今は取り敢えず、先王のウォーゼルが玉座に戻っているが‥‥‥試練の門の通過資格が血統のみによって証明されるものである以上、それこそレティシアの弟か妹にあたる子供がこれから生まれでもしない限り、試練の門を通過できる人間が誰もいなくなってしまうことは間違いない。
そういう意味では、わざわざ甥のクリフを召し出して王位に就けようとしたくらいだったのだから、望み薄と考えておいた方がよさそうだ。
元から平和なシンフォニア王国のことだ。
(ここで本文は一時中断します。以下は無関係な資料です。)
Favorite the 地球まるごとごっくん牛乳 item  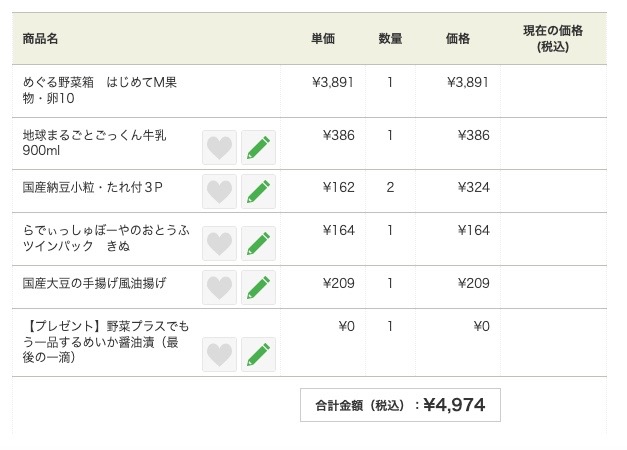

王家の内部がこんなことでも市民の暮らしは相変わらずだが、いずれはそうも言っていられないことになるだろう。
「王家のしきたりの方を変えないといけないから、言うほど簡単なことじゃないんだけど」
「難しそうな話ね」
「まあね‥‥‥」
具体的にはどうするのだろう、と考える。
最終地点は、艦長の生体コードの再登録だ。航行中に不測の事態が起きた場合に備えて、艦長代理を任用するシステムも用意されている。そういう仕組みを幾つか組み合わせて、別の人間の生体コードで艦長の情報を更新する、というのが実際の手法であるだろう。
現在の王がいなくても恐らく手続きは完了できると思われるが、オペレータとしてのラピスがいなければ手続き自体を開始できないわけで‥‥‥こうなるともう、どちらが王だかわからない。
「先天的な資質でしか王様が選べないんだから、『王権神授説』とか言ってた時代と変わらないよねえ」
「さっきの話?」
「ん。王様の権利は神様からの授かり物です、っていう考え方なんだけど」
偉いひとは生まれつき偉いんです。‥‥‥言いながら、レイチェルはこういうの嫌いだろうな、と思う。
「ああ、それはそうなんじゃないの?」
「へ?」
ところがレイチェルは、実にあっさりと肯定した。
「だって私、別に王様にも貴族にも生まれなかったじゃない? でも実際、クリフは王様の甥か何かに生まれついてる。どっちにしても、それは私やクリフが自分で選んだことじゃないけど、少なくとも私は、王様に生まれつかなくて残念、とかは全然思ってないしね」
「ふむふむ」
「ついでにいえば、クリフなんて吟遊詩人以外のナニモノでもなかったじゃない? 神様から王様の権利を授かりました、ってだけ聞いたら凄い話みたいだけど‥‥‥あんな奴でも勤まるんなら、ちゃんとした覚悟さえあれば王様なんて誰でもできる、ってことじゃないの?」
「あー」
政情不安定が一般の生活にこれほど影響を与えない国も珍しい、とラピスは思う。
「それはそれで、安定してるってことなのかな」
「そうなんじゃない?」
軽く答えて、レイチェルは席を立った。
「ラピスが悩んでるのがどんな難しいことだか正直よく知らないんだけど、でもさ、大体のことは一生懸命やってれば何とかなるわよ」
「‥‥‥うん。そうだね」
肩の荷が少し軽くなったような気がするのは、多分、錯覚か何かなのだろう。
ホットミルク持ってくるわね、と言い置いて、レイチェルはカウンターへ戻っていく。